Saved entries
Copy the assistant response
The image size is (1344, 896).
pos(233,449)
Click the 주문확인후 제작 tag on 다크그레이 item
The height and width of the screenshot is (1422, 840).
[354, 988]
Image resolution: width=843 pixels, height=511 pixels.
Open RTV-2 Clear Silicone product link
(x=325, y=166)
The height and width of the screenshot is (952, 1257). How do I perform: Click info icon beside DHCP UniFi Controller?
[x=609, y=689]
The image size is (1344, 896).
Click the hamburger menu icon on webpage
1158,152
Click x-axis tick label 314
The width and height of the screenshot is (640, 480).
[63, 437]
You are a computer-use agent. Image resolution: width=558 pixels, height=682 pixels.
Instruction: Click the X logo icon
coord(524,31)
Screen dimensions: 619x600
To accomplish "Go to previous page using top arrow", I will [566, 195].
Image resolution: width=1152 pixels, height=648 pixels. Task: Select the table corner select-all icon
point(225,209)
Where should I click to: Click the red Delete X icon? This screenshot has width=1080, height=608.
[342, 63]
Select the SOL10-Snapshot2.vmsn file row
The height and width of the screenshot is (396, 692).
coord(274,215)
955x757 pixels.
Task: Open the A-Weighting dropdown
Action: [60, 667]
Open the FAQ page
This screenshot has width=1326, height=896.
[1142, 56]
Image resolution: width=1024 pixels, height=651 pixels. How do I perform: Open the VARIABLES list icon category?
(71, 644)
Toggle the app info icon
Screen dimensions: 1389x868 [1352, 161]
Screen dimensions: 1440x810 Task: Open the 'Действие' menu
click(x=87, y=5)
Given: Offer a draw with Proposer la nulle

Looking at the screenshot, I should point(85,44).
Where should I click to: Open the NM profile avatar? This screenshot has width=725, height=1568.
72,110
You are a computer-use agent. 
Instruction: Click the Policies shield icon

*EXERCISE INSTRUCTIONS:* Please report every line in the entries above that holds the string "agent".

*REPLY TO THE TASK:*
You are a computer-use agent. Image resolution: width=558 pixels, height=682 pixels.
You are a computer-use agent. 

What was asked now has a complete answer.